The expression level of mRNA and also the function of P-gp are strictly connected with the polymorphic nature of the ABCB1 gene. In this study, we evaluated the association between promoter SNP, i.e. T-129C, three other SNPs investigated earlier and ABCB1 expression in the depression group. To assess the additive significance of these SNPs on clinicopathological features a mathematical model was also built. 102 patients suffering from recurrent depressive disorder (rDD) and 94 healthy individuals from a local blood bank were enrolled in this study. ABCB1 gene polymorphism was identified by the RFLP method. The relative level of ABCB1 expression was measured by real-time PCR. For SNP T-129C no statistically significant differences in allele and genotype frequencies between depression and control groups were found (p = 0.3176). There was no statistically significant association between the expression value and 4 studied SNPs in ABCB1 (T-129C, C1236T, G2677T/A and C3435T) or the investigated clinicopathological features.

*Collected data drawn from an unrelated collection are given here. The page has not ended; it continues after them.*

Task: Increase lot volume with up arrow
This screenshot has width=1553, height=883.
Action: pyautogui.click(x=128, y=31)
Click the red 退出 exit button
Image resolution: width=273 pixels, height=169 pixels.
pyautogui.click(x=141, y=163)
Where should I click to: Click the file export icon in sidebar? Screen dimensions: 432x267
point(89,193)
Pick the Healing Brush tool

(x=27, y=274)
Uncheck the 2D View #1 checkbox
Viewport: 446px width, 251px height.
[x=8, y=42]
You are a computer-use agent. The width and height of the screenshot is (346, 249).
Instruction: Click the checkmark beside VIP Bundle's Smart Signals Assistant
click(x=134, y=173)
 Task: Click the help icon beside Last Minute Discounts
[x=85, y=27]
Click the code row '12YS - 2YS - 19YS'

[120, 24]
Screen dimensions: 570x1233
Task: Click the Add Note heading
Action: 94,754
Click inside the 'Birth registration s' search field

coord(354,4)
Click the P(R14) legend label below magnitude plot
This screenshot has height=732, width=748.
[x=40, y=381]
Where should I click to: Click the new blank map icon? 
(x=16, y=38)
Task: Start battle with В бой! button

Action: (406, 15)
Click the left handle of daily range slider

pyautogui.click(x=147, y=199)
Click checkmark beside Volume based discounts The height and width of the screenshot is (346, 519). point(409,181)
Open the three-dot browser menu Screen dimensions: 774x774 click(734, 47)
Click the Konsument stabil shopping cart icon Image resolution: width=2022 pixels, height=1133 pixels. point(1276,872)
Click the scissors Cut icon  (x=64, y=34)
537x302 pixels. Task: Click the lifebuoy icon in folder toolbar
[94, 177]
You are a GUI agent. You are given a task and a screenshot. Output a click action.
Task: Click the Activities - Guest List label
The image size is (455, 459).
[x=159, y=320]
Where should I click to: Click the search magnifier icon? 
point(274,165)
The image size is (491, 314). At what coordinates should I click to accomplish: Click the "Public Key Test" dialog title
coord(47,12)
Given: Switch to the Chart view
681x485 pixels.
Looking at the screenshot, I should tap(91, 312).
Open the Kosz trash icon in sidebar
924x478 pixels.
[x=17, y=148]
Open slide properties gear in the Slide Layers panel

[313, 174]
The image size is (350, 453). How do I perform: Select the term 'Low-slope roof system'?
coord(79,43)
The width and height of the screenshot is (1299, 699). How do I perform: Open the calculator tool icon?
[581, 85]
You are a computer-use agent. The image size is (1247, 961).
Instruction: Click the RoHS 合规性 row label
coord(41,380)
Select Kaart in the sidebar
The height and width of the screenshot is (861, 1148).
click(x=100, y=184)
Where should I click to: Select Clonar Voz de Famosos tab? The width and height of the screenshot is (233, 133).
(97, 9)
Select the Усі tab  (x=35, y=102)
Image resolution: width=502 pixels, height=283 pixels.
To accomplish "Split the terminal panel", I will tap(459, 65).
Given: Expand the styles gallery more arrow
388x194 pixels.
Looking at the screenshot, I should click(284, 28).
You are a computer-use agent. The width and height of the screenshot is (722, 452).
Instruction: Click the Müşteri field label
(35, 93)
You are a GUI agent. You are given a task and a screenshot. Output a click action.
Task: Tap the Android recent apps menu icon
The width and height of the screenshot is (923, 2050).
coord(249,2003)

Furthermore, a correlation between the initial HDRS score (lower than 23) and presence of at least 1236 T allele was observed, in particular in combination with 3435 T or 2677 T/A. Mutated allele of each SNP was also significantly associated with declined response to antidepressant therapy, both individually and in combination with others. Results of this study suggest that T-129C does not play an important role in the rDD development. The influence of the studied SNPs on ABCB1 gene expression is still unknown. However, the additive impact of 3 most frequently studied SNPs of ABCB1 on the course of depression and effectiveness of its treatment was confirmed.